Wirtschaftsminister Márton Nagy (l.) ist weiterhin zuversichtlich, die Rezession mit innovativen Ansätzen noch zu vermeiden. Foto: MTI/ Zoltán Balogh

Rezessionsgefahren

Ist das Drama nur inszeniert?

Ungarn durchlebt eine schwere Wirtschaftskrise, der höchste Leitzins in der Region ist nur ein Beleg dafür. Obendrein befand sich das Land zur Jahreswende sehr wahrscheinlich in einer technischen Rezession.

• _AUFGABEN_
[A] Nennen Sie alle Eigennamen, die im Text über die ungarische Wirtschaftskrise vorkommen.
[B] Schreiben Sie aus dem Text über die ungarische Wirtschaftskrise den Abschnitt von „Wirtschaftsminister Márton Nagy“ bis einschließlich „einer technischen Rezession.“ wortgetreu ab.

• _BEREITGESTELLTES MATERIAL_
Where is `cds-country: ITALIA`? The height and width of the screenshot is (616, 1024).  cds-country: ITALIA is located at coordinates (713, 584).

...

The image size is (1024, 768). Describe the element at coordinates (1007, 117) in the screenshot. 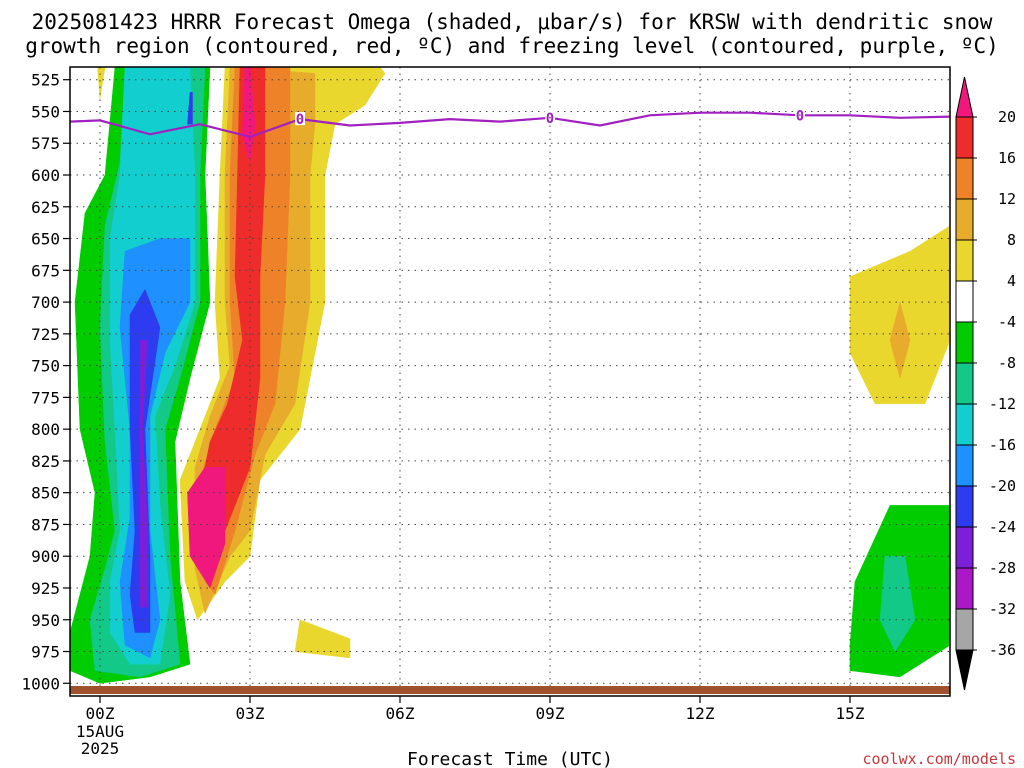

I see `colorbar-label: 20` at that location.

• _LÖSUNGEN_
[A] Márton Nagy, MTI, Zoltán Balogh, Ungarn

[B]
Wirtschaftsminister Márton Nagy (l.) ist weiterhin zuversichtlich, die Rezession mit innovativen Ansätzen noch zu vermeiden. Foto: MTI/ Zoltán Balogh

Rezessionsgefahren

Ist das Drama nur inszeniert?

Ungarn durchlebt eine schwere Wirtschaftskrise, der höchste Leitzins in der Region ist nur ein Beleg dafür. Obendrein befand sich das Land zur Jahreswende sehr wahrscheinlich in einer technischen Rezession.